*What you are asked to do*
Take the line containing "The image size is (868, 344)." and every line after it to the end of the records, and copy them exactly, leaving out pictures.

*Provided data*
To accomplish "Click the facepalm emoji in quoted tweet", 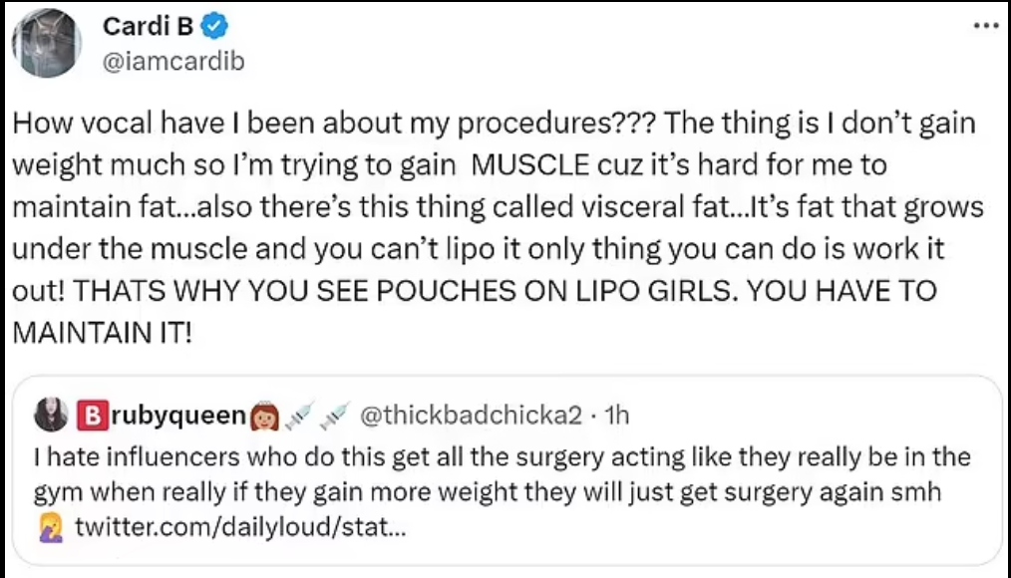I will coord(48,528).
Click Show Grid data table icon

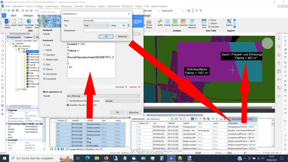[205, 23]
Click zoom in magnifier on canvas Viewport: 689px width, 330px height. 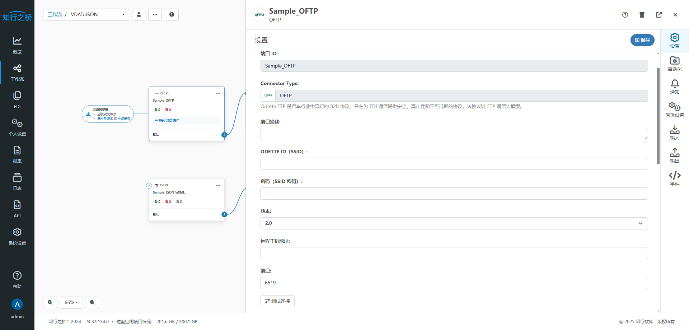pyautogui.click(x=50, y=302)
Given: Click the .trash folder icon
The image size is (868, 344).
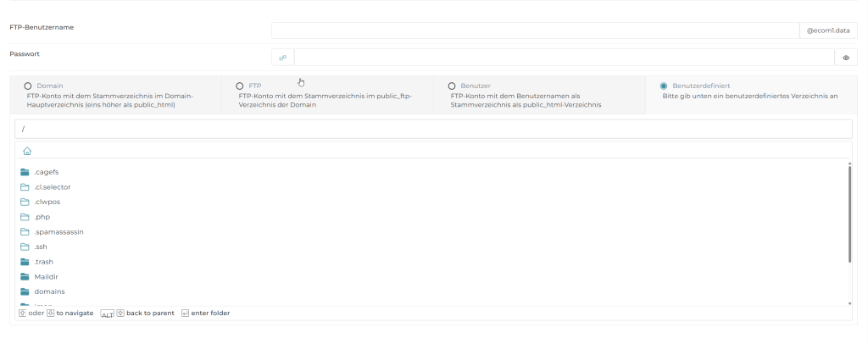Looking at the screenshot, I should coord(25,262).
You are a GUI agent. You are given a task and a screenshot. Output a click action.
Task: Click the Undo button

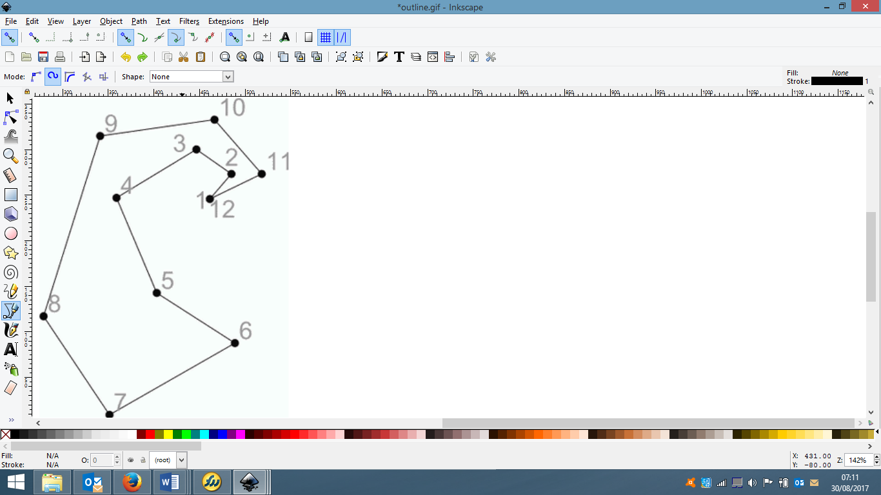(x=126, y=57)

*Solution for this problem*
The image size is (868, 344).
Looking at the screenshot, I should coord(25,262).
You are a GUI agent. You are given a task and a screenshot. Output a click action.
Task: Click the Undo button

(x=126, y=57)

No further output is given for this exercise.